WORK ORDER – Find the string "Task" in the entries and copy each line that has it.

════

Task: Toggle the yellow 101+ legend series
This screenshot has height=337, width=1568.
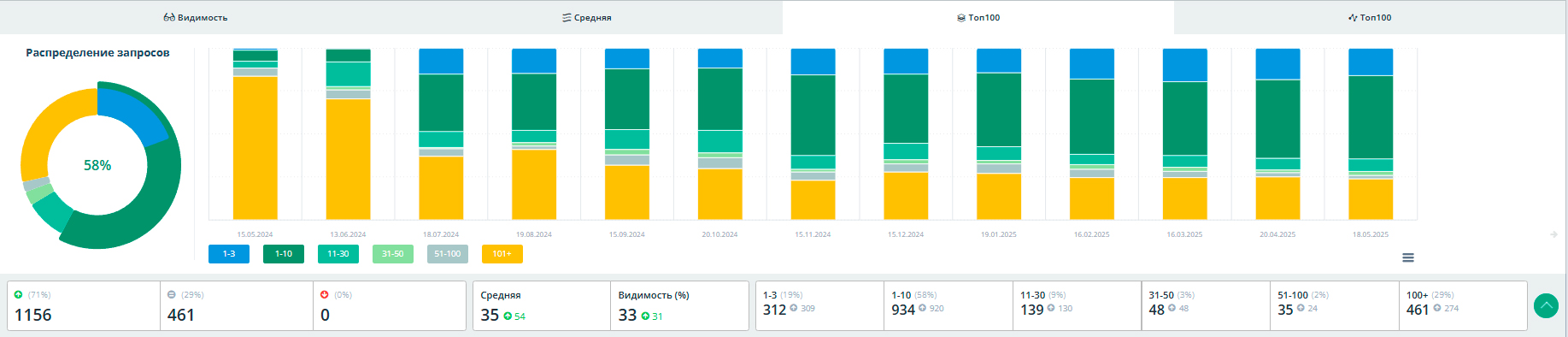Action: 502,254
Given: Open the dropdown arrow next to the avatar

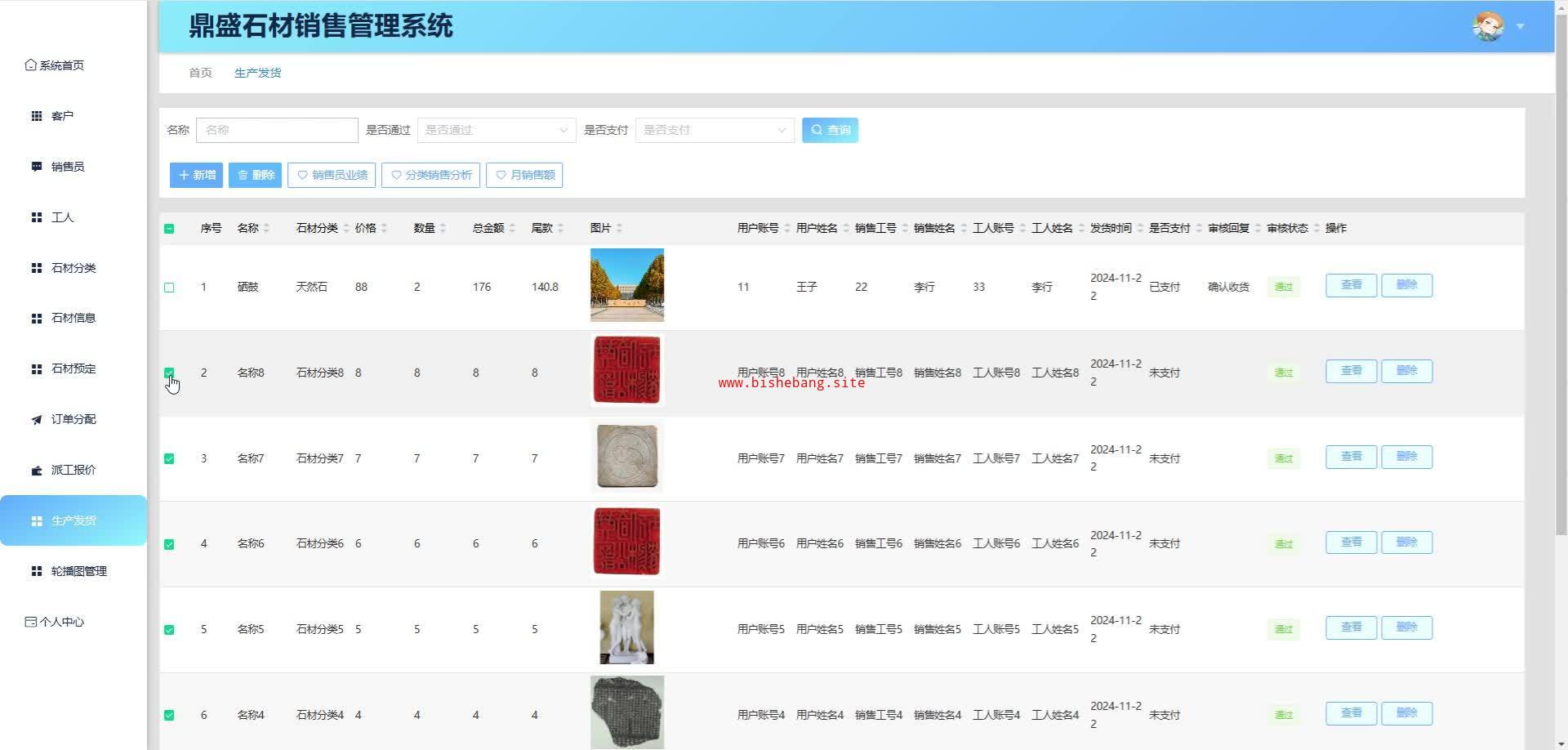Looking at the screenshot, I should (x=1520, y=27).
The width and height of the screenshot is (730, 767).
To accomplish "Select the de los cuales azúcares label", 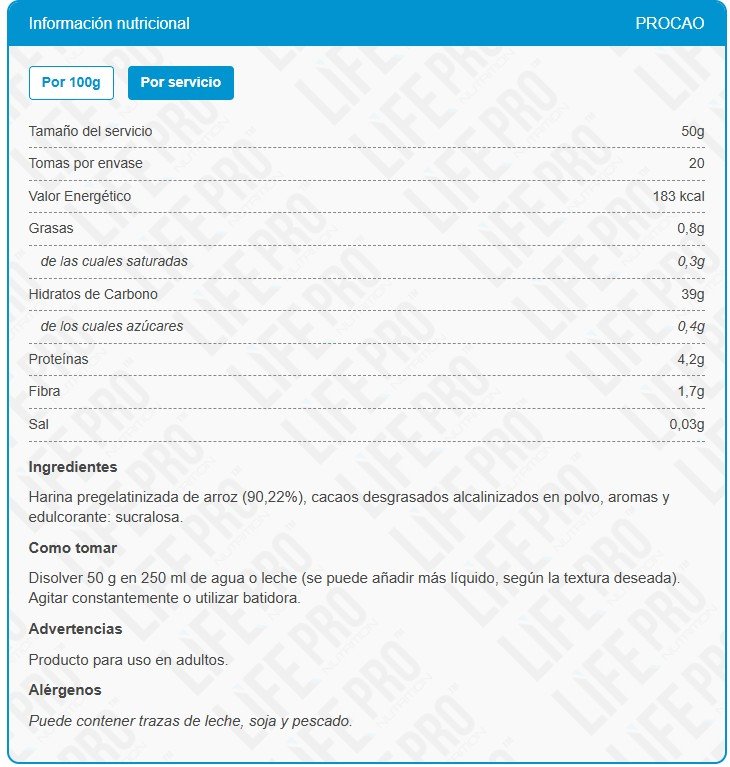I will (112, 326).
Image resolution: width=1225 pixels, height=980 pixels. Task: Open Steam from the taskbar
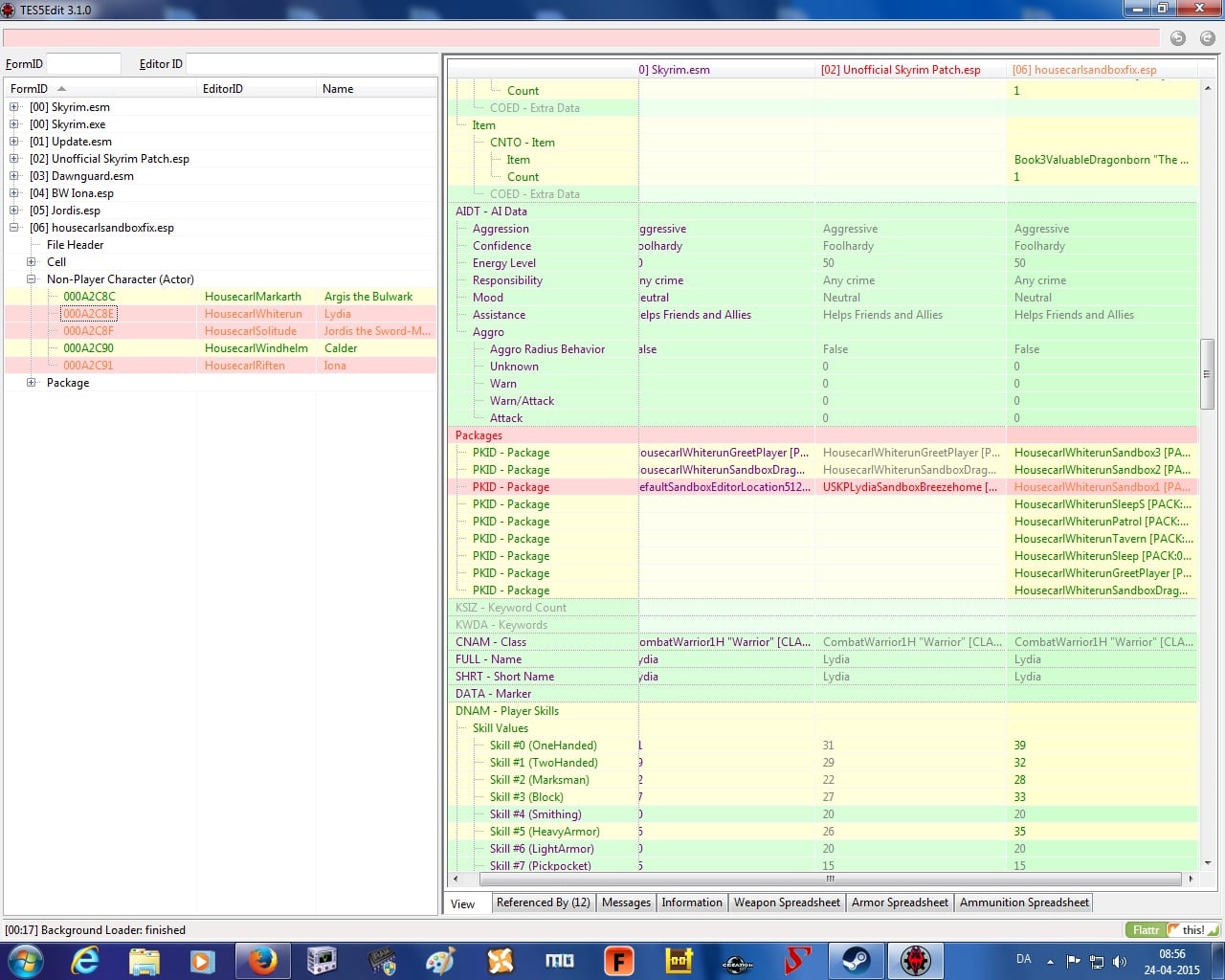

════

EXERCISE RESULT –
Task: Toggle the yellow 101+ legend series
Image resolution: width=1225 pixels, height=980 pixels. Task: Open Steam from the taskbar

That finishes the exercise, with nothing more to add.